The agency hopes to remedy that in part through the website, which will have an online guide for building community support, fact sheets and exemplary developments so that “somebody working on a development in Burlington can find out [how an existing developer handled] an accessory use bylaw in Chicopee,” Marine explained.
Carrot & Stick
Many cities and towns remain wary of developers seeking to put forward affordable projects, particularly those who go the 40B route, which can allow qualifying projects to override local zoning board decisions if the community they’re planned for lacks affordable housing.
“Often, the only time officials become involved in a 40B issue is when it’s already in their community, being proposed,” said Michael Jaillet, town administrator for Westwood and a supporter of the campaign. “Oftentimes, it becomes an emotional issue, involving the community in a lot of [negative] feelings.”
But the ongoing economic downturn has provided a window of opportunity for advocates to try and change minds on the issue.
“A lot of these communities have part-time planners, and they were desperately treading water, trying to keep up with all the subdivision applications they were getting, all the standard permitting requests, when the economy was so hot. Now, a very real and practical consequence of the development cycle slowing is that they are more able to spend time on more long-term planning efforts,” said Paul Matthews, executive director of the 495/Metrowest Partnership. “Communities that have [master development plans] in hand could sit in a meeting and slap the plans down and say, ‘Well, here’s where we want more development. Here’s where we want preservation.’”
“[40B] was often seen as a carrot stick sort of thing,” agreed Jaillet. “I think the state has provided some tools for communities to take a more proactive approach.”
Last year’s ballot question, he said, helped people to see the affordable housing issue “more broadly, about what affordable housing is, why it’s necessary, what the benefits are, who it reaches.”
Put in that light, Jaillet continued, there was “a larger amount of support for 40B than might have been expected, and I think has inspired people to take another look at 40B.”
Affordable housing advocates said they see reason to hope, too.

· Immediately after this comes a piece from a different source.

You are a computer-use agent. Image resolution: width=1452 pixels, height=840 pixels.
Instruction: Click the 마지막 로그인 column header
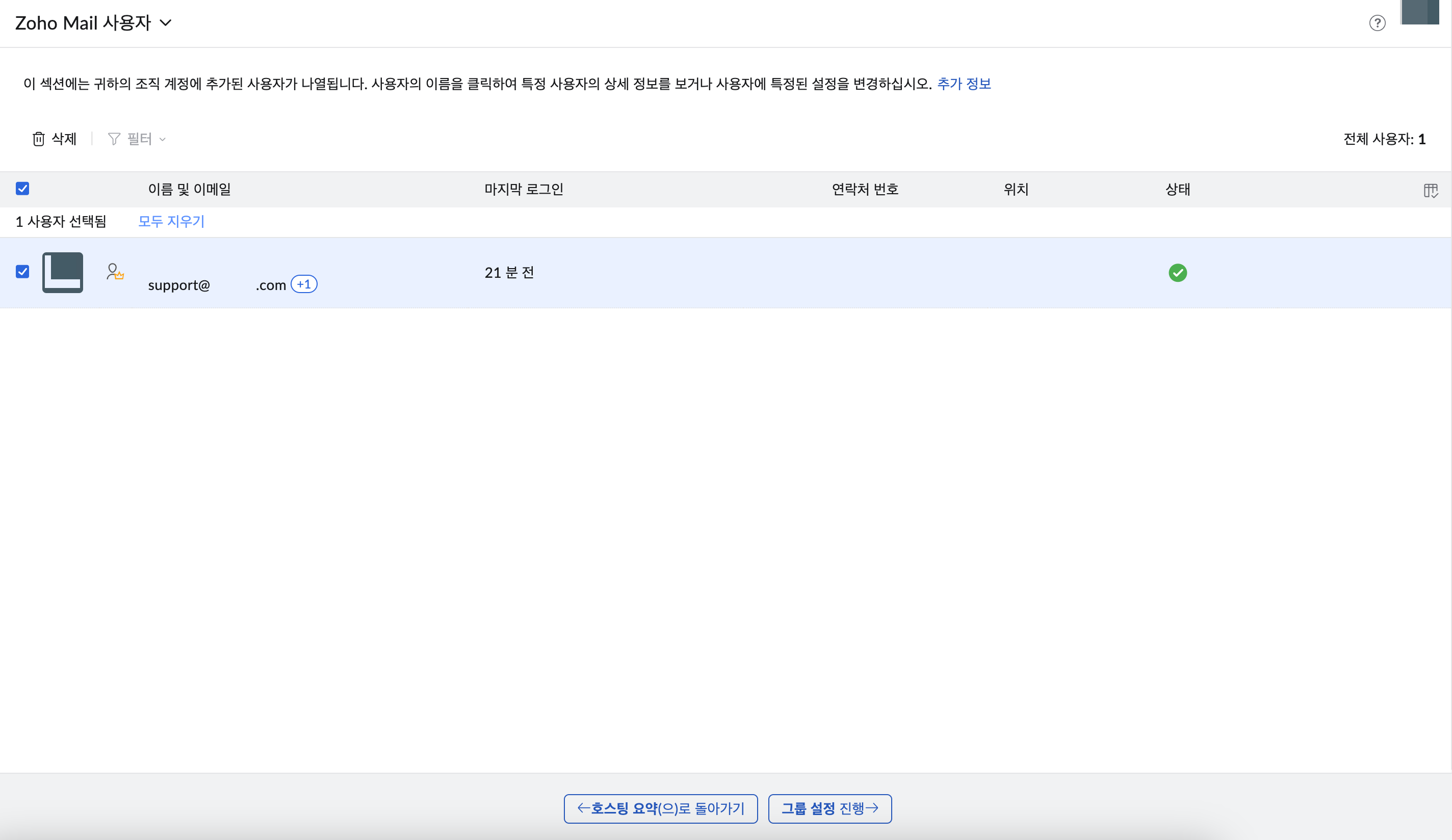pos(523,189)
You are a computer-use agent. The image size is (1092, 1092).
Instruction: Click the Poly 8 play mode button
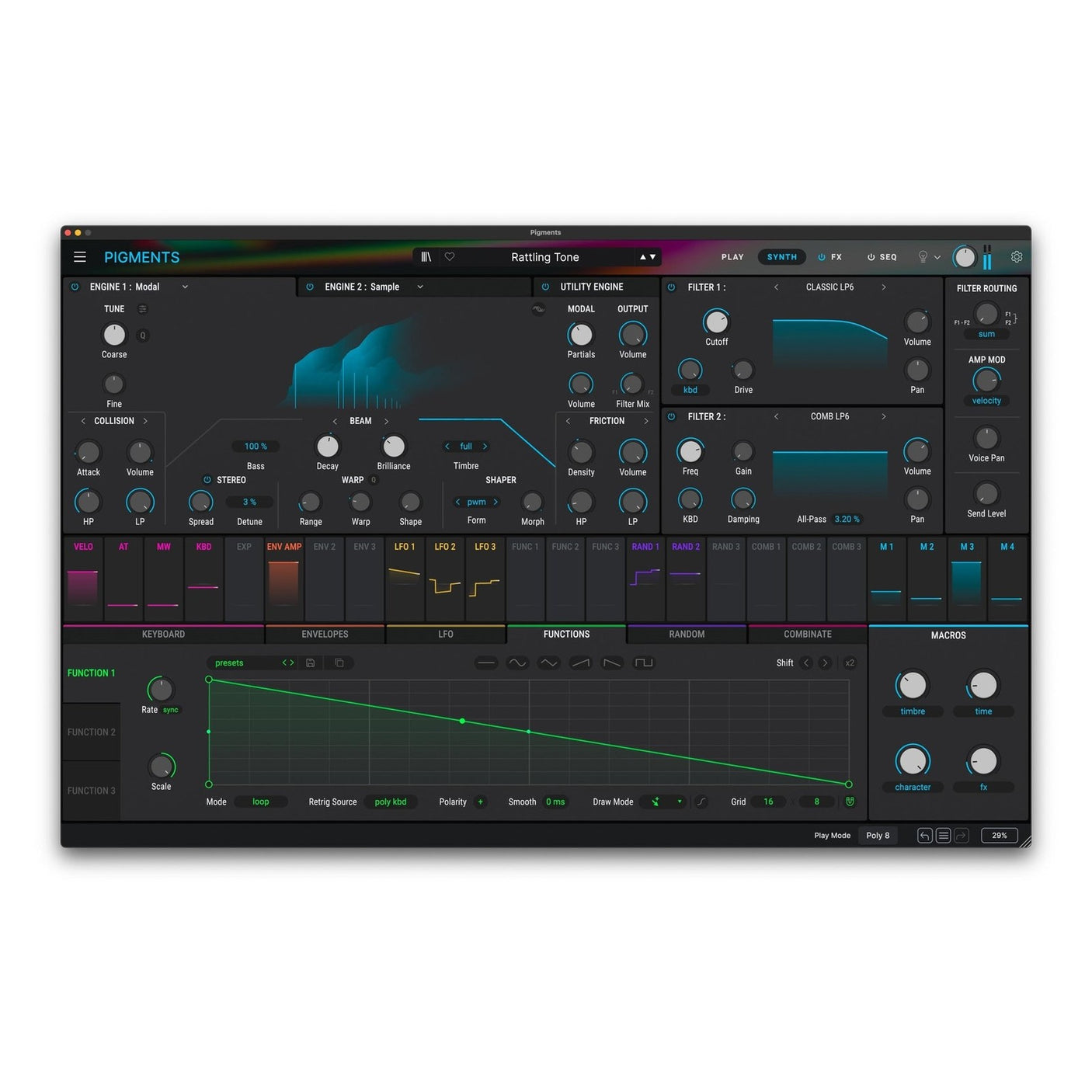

“People’s lifestyles have changed. People are interested in bringing commuting times down because nobody wants to spend their life in a car,” said Susan Gittelman, executive director of B’nai B’rith Housing New England, a nonprofit affordable housing developer. “So I think that – I really feel that there’s an enormous amount of will at the community level to really figure out how to plan for and address community [development] over the long haul.”
Marine emphasized that the campaign was still under development, with funding now being sought for the third stage, which would provide select cities and towns across the commonwealth with hands-on help in planning, organizing and advocating for projects.
Marine said her group has been in contact with about 2,500 people who have been significant supporters of the campaign, and have expressed a desire to stay involved.